View Full Version : Content Management


acemccloudxx
01-06-2008, 10:55 AM
I'm new to the mobile reader game - but not new to ebooks and quite frankly, I am unhappy with the choices for managing content.

What is the use of being an experienced Java developer if I can't use my skills to solve my own problems?

So I have started a project to "build a better mousetrap". Anyone who is interested in participating, please contact me by email or IM. This will be an open source project using other open source tools and libraries.

Ace

JSWolf
01-06-2008, 11:08 AM
I don't program in Java, but I can help with giving you ideas for some of the features.

acemccloudxx
01-06-2008, 11:14 PM
Well, it will need user testing. Users have no preconceived notions about how the software is supposed to work, so they try to use it in ways that the programmers never imagined.

Ace

RWood
01-07-2008, 12:25 AM
So what do you plan for your "better mousetrap" to do?

Is your "content management" an indexing/cataloging application? Is it a formatting application? What are the designer parameters?

BTW: While not a JAVA programmer, I did spend many years in application system design.

acemccloudxx
01-07-2008, 01:06 AM
1. I want to be able to import a variety of file formats. At this point, I am planning on storing them in a format neutral database.

2. I want to be able to export the same variety of file formats.

3. I want the usual sorts of catalog functions for listing and finding documents.

4. I want to be able to read the documents.

Extra credit

5. I want to be able to create new documents or update existing documents.

6. I want my content automatically backed up to my second drive.

7. I want to be able to manage the content on my reader.

Bonus extra credit

8. I want to be able to share content over the network with friends or coworkers.

kovidgoyal
01-07-2008, 03:39 AM
When you say "import" and "export", I assume you mean convert to/from? And which of these goals are you aiming for in version 0.1?

nairbv
01-07-2008, 06:33 AM
acemccloudxx:
you might want to look at kovidgoyals libprs500 software to see if it's what you need first, especially since you're using a sony (which it sounds like it caters to). It doesn't currently have a good mass-import feature, which prevented me from really trying it out much.

There's also "My ebook library", ... which seems pretty nice on first glance, but lacks what I consider to be a few critical features, and might be windows only. Mostly what kept me from continuing to use it after a few minutes of playing around, was that there was no way to select multiple books and edit the information for them all at once. I expect to be able to select a group of books and say that they are all some author, etc.

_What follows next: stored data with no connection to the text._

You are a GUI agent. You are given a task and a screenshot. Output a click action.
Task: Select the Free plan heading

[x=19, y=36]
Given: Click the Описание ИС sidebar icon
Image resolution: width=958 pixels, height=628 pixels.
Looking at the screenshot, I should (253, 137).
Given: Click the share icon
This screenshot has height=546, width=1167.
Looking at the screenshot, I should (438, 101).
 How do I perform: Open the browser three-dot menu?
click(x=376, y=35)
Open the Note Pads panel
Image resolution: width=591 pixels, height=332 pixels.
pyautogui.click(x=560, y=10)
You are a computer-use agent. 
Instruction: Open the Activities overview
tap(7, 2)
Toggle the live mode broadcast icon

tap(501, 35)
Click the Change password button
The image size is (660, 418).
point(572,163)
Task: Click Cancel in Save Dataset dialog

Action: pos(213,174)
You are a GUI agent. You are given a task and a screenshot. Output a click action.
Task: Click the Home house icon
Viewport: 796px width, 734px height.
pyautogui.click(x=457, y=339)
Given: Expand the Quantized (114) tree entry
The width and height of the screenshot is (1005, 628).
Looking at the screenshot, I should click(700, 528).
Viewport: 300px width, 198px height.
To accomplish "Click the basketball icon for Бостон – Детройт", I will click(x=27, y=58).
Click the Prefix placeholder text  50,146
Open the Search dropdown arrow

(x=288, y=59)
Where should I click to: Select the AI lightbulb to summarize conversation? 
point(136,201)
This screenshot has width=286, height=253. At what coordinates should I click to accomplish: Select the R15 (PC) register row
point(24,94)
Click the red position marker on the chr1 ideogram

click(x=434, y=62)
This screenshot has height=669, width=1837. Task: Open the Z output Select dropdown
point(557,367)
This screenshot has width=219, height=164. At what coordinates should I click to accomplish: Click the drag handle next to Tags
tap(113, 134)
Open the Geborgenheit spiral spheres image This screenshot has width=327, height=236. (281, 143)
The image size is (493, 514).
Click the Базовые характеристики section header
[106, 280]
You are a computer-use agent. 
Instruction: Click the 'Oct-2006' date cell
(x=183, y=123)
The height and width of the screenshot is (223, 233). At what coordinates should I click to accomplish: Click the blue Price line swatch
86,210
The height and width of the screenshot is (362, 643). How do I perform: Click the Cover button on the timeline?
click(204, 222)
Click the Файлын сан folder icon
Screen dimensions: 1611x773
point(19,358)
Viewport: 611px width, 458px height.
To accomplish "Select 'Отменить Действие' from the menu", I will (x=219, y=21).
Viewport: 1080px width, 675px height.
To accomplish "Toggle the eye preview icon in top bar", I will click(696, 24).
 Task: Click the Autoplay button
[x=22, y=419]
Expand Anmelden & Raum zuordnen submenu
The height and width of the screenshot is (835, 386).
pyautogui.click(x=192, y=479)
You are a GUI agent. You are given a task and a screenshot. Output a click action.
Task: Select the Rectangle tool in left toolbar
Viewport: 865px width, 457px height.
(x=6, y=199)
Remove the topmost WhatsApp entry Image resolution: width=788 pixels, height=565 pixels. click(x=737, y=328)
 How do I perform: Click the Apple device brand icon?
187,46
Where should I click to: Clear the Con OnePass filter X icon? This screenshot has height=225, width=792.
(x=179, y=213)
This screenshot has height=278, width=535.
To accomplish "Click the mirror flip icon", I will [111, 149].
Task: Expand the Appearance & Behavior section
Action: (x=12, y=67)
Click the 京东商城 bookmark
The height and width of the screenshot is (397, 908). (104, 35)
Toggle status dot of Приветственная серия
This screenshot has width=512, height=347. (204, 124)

Ideally, I think the software should sort of be a cross between windows photo gallery, and itunes.

I'm also a java programmer (though I'm not opposed to programming in any language), so I might be interested in working on something. I think really good ebook cataloging software will be written eventually though, so I don't want to bother working on something that doesn't seem like it will end up being it.

There is quite a bit of ebook cataloging software out there. It's a big project that should be done well, and it seems like there's a lot of distributed effort in various less-than-ideal projects. Each piece of software I see has one or two of the features I seek implemented, but I feel like none will really be all that useful to me until all features are implemented in one piece of software.

Basically what I'm saying is, spend some time looking around first to make sure there isn't already a project out there that it would be more useful to contribute to, rather than starting another project that does one or two cool things but overall isn't all that useful.

I'm gonna go take a look at "ebook explorer 1.1" and "eKitaab" which I haven't tried yet.

looking at the ekitaab's website now, it might be good actually. it doesn't store a database at all, but just edits the filename to store the author, title, and isbn. Once that info is in the title, other software like "my ebook library" will also recognize all the files for what they are.

oh... and ekitaab is written in Java....... we'll see.

acemccloudxx
01-07-2008, 10:11 AM
Kovidgoyal: I want to keep the documents in a format that implements a superset of the features offered by various formats. A simple, mundane example is quotation marks - some programs differentiate between left and right quotation marks. It's easy enough to downgrade the file to plain quotation marks when exporting to a format that does not differentiate (text, LRS/LRF).

I also want a format that is easy to manipulate because I plan on creating my own content. That's why I was thinking of using a database (Derby) with an object relational mapping package (Hibernate). So when I say "import" and "export" - I really do mean that.

As far as my goals for the first implementation - something very minimal, importing at least two formats (LRS and maybe PDF). Export one format (LRF?). A simple GUI that can display the catalog.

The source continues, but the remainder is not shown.